Apparently this happens with such tragic predictability that the phenomenon has taken the name the Gateway Effect – namely, that cannabis serves as a gateway to the wider world of drugs.
This reasoning, wrong as it may be, is almost logical. There is a Gateway Drug Effect, only – the gateway drug is alcohol. There is also a gateway effect related to cannabis, but it’s not what the Government claims it is.
The real gateway effect usually kicks in the morning after one has tried cannabis for the first time. Invariably one has already tried alcohol and discovered what a hangover is. Waking up after having smoking weed for the first time the night before is often accompanied by a sense of relief, as one might have been expecting an alcohol-style hangover only to find the cannabis one is very different.
So that next morning, and that next day, it sinks in that you have been lied to the whole time about cannabis. That evening, you start wondering what else the Government has lied to you about.
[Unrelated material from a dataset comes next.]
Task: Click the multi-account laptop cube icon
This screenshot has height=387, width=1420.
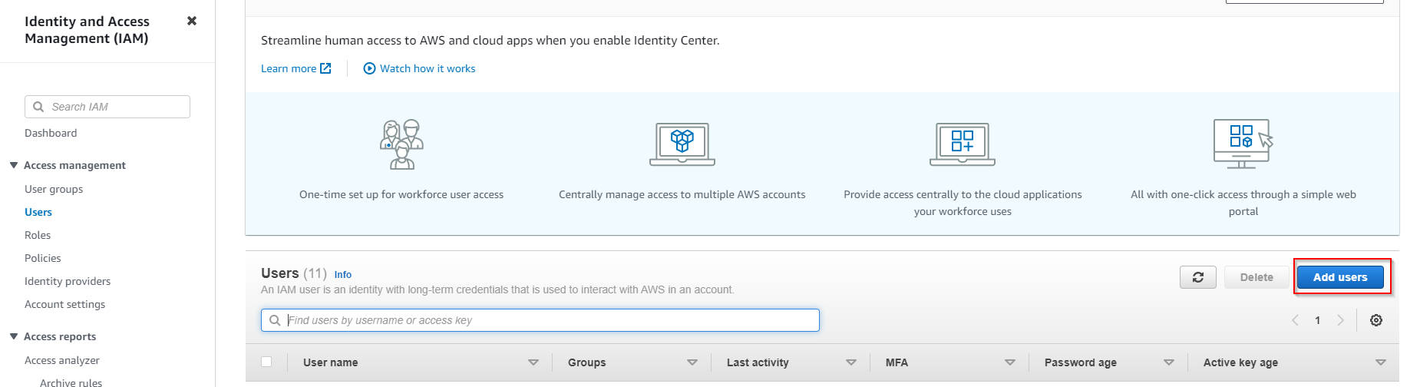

And then you’re on a journey down the rabbit hole.
That rabbit hole can take the neophyte psychonaut to some paranoid places. This is natural when one realises that the police officers who came to your high school to tell you that cannabis causes violence and mental illness were lying. They came to you as if they were pillars of the community, and they lied to your face about a medicine that you might have found beneficial.
Did they know they were lying? Probably some of them did and some of them didn’t. The ones that didn’t know were lied to by someone else – but who are these people?
It soon comes to appear that the lying comes from the very top – from the political class itself.
This lying and forcing other people to lie has the effect of devastating the social fabric.
If I go to see a doctor about pills I’ve ordered off the Internet, I don’t know if I can trust them or not. I already know that doctors will quite happily repeat lies told to them by authority figures, whether those figures are in government or the pharmaceutical industry.
A doctor will look you right in the eyes and tell you that cannabis causes depression if their paycheck is provided by a pharmaceutical company who sells an antidepressant that makes more money than cannabis could.
Does it have to be this way?
Teenagers are going through a rite of passage nowadays that is very common. It involves smoking your first joint and realising that you’ve been lied to, and then following the same reasoning described in this article. This rite of passage (Eleusinian Mysteries aside) is a modern thing – people in the recent past were generally more than happy to march into a meat grinder if an authority figure said it was to their benefit.
The astute reader might have observed the paradoxical benefit here – this exact cynicism about the government is what makes it harder for English-speaking people to follow dictators.
Still, there’s surely a better way to shock people awake then by putting an unlucky minority of them in prison and leaving their friends and family to rue the butcher’s bill.
The Government’s strategy of lying about cannabis to the detriment of the people it governs, and then refusing to stop telling lies even when it’s obvious to almost everyone that they are lying, has devastated confidence in authority figures for an entire generation of Westerners.